Employment Insurance ActRoutine Proceedings

June 20th, 2011 / 3:05 p.m.

Bloc

Jean-François Fortin Bloc Haute-Gaspésie—La Mitis—Matane—Matapédia, QC

moved for leave to introduce Bill C-234, An Act to amend the Employment Insurance Act (maximum — special benefits).

Mr. Speaker, I am honoured to present this bill, which would extend the maximum period for which employment insurance benefits for serious illness may be paid from 15 to 50 weeks.

This bill was introduced in previous Parliaments, but has never been passed at third reading. It is important to amend this 40-year-old measure. The amendment to paragraph 12(3)(c) of the act would allow people with serious illnesses to receive more than 15 weeks of benefits, as is currently the case. Marie-Hélène Dubé, who was behind a petition presented in the House in this regard, said:

A society that supports the sick during a critical time in their lives is a healthy society that helps these people to recover and reintegrate into society by avoiding the trap of personal and social poverty.

A few weeks of benefits can make all the difference.

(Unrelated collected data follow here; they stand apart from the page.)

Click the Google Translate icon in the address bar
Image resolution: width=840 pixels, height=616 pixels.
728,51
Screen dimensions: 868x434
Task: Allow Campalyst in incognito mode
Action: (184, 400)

In order to give everyone an equal opportunity to overcome illness and recover, it is of the utmost importance that we extend the sickness benefit period so that everyone can obtain decent and fair compensation.

(Motions deemed adopted, bill read the first time and printed.)

Business of SupplyRoutine Proceedings

3:05 p.m.

NDP

Chris Charlton NDP Hamilton Mountain, ON

Mr. Speaker, I move:

That, at the conclusion of today's debate on the opposition motion in the name of the Member for London—Fanshawe, all questions necessary to dispose of the motion be deemed put and a recorded division deemed requested and deferred to Tuesday, June 21, 2011, at the expiry of Government Orders provided that, notwithstanding any Standing Orders or usual practice of the House, if a recorded division is requested on any motion to dispose of the remaining stages of Bill C-3, An Act to implement certain provisions of the 2011 budget as updated on June 6, 2011, it shall stand deferred immediately following those divisions.

Business of SupplyRoutine Proceedings

3:10 p.m.

Conservative

The Speaker Conservative Andrew Scheer

Does the hon. member have the unanimous consent of the House to propose this motion?

Business of SupplyRoutine Proceedings

3:10 p.m.

Some hon. members

Agreed.

Business of SupplyRoutine Proceedings

3:10 p.m.

Conservative

The Speaker Conservative Andrew Scheer

The House has heard the terms of the motion. Is it the pleasure of the House to adopt the motion?